[EXERCISE GOAL]:
Could you return, exactly as written, only the lines from the one holding "Maximize Your Space: The" through the final line of the records below?

[DATASET ENTRIES]:
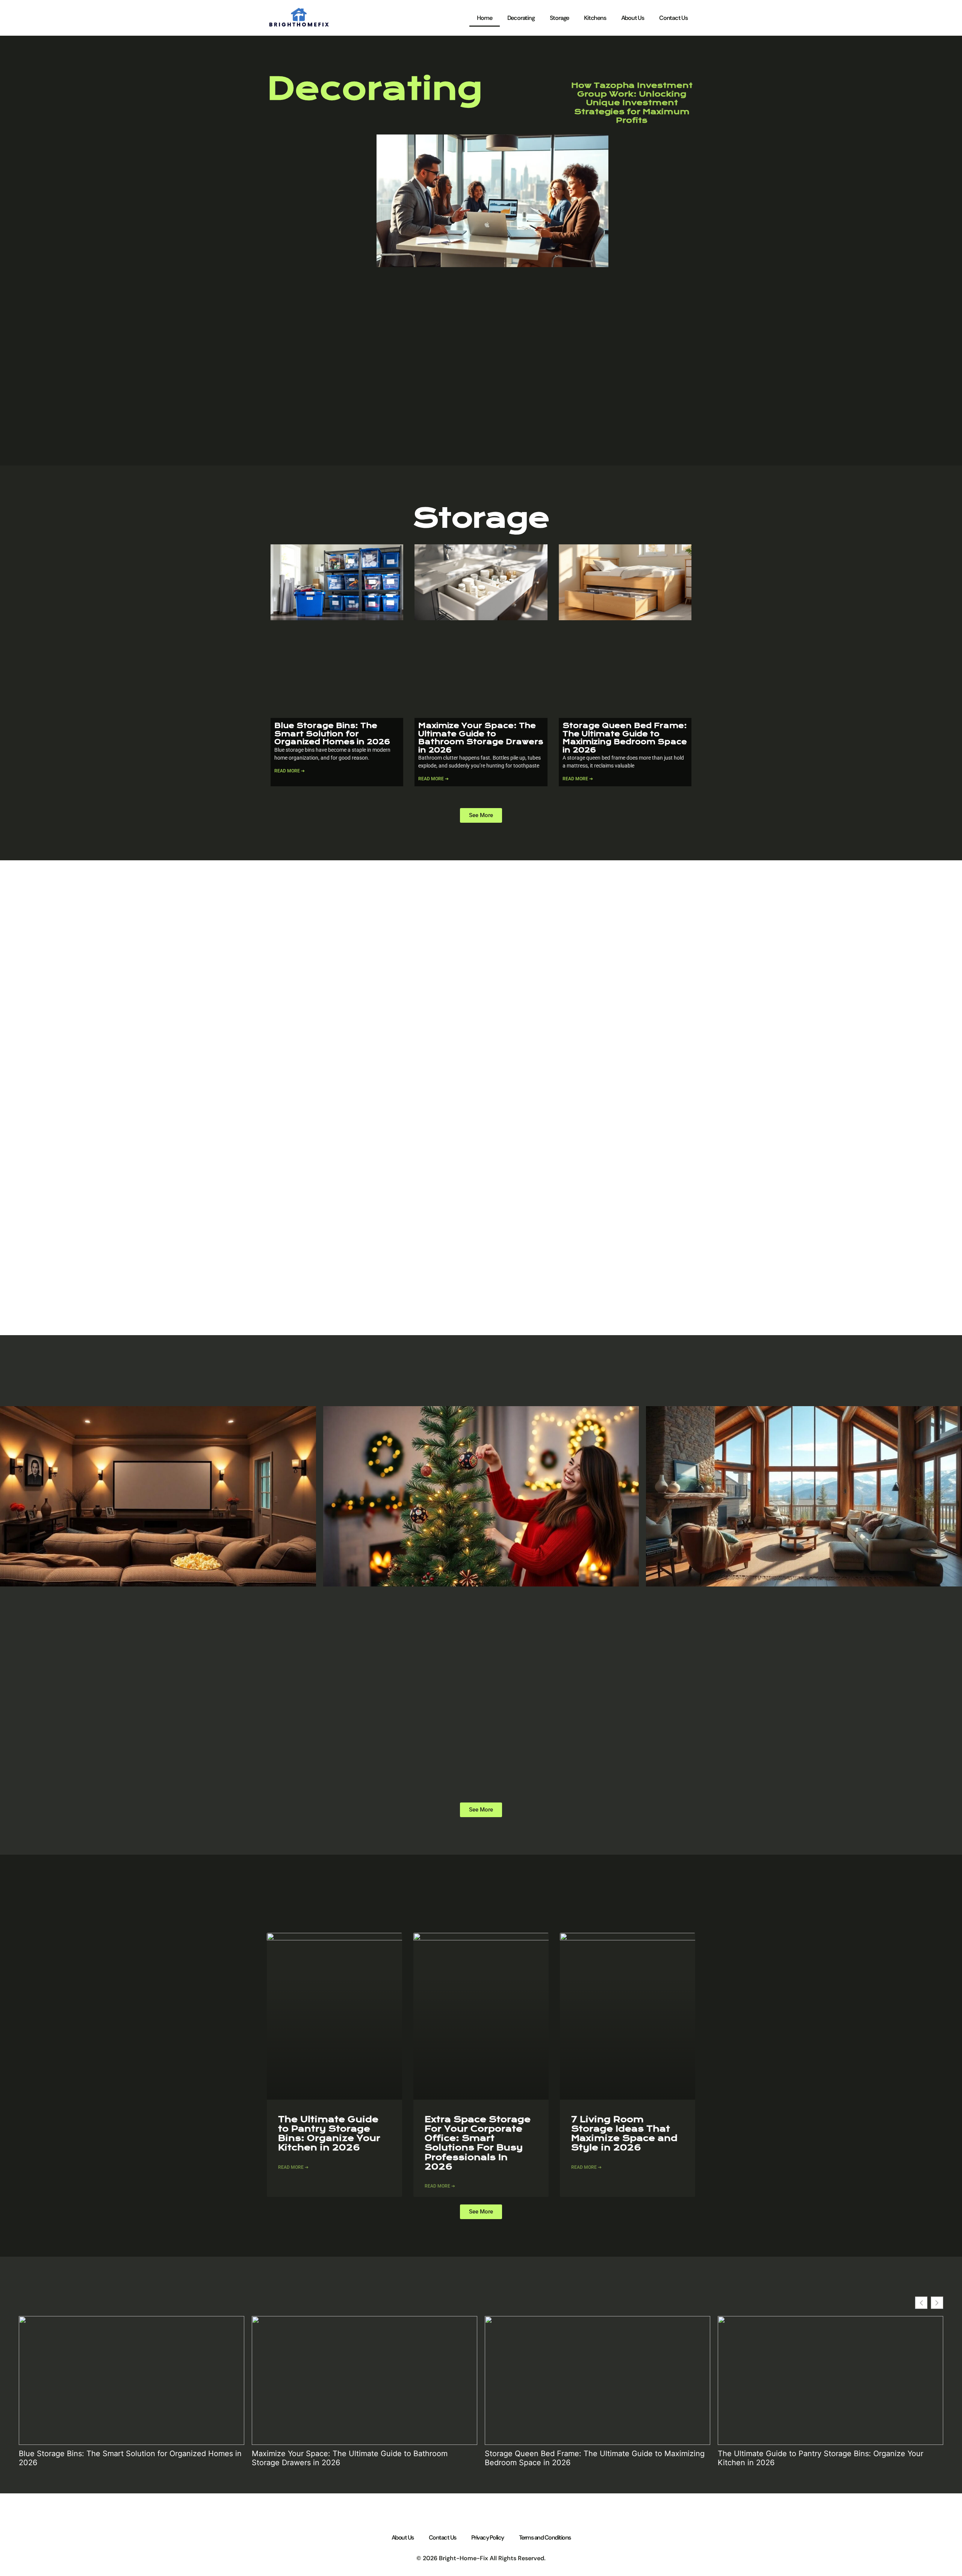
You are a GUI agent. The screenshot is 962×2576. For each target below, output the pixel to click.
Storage (559, 18)
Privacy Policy (487, 2537)
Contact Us (673, 18)
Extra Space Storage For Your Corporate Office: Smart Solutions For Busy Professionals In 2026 (478, 2143)
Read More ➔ (289, 771)
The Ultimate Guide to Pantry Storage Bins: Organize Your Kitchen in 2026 (329, 2133)
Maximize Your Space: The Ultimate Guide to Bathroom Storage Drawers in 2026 (480, 737)
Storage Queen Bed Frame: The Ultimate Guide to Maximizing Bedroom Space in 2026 (625, 737)
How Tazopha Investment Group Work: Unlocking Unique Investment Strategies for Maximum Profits (632, 103)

[EXERCISE RESPONSE]:
Maximize Your Space: The Ultimate Guide to Bathroom Storage Drawers in 2026 (480, 737)
Storage Queen Bed Frame: The Ultimate Guide to Maximizing Bedroom Space in 2026 (625, 737)
How Tazopha Investment Group Work: Unlocking Unique Investment Strategies for Maximum Profits (632, 103)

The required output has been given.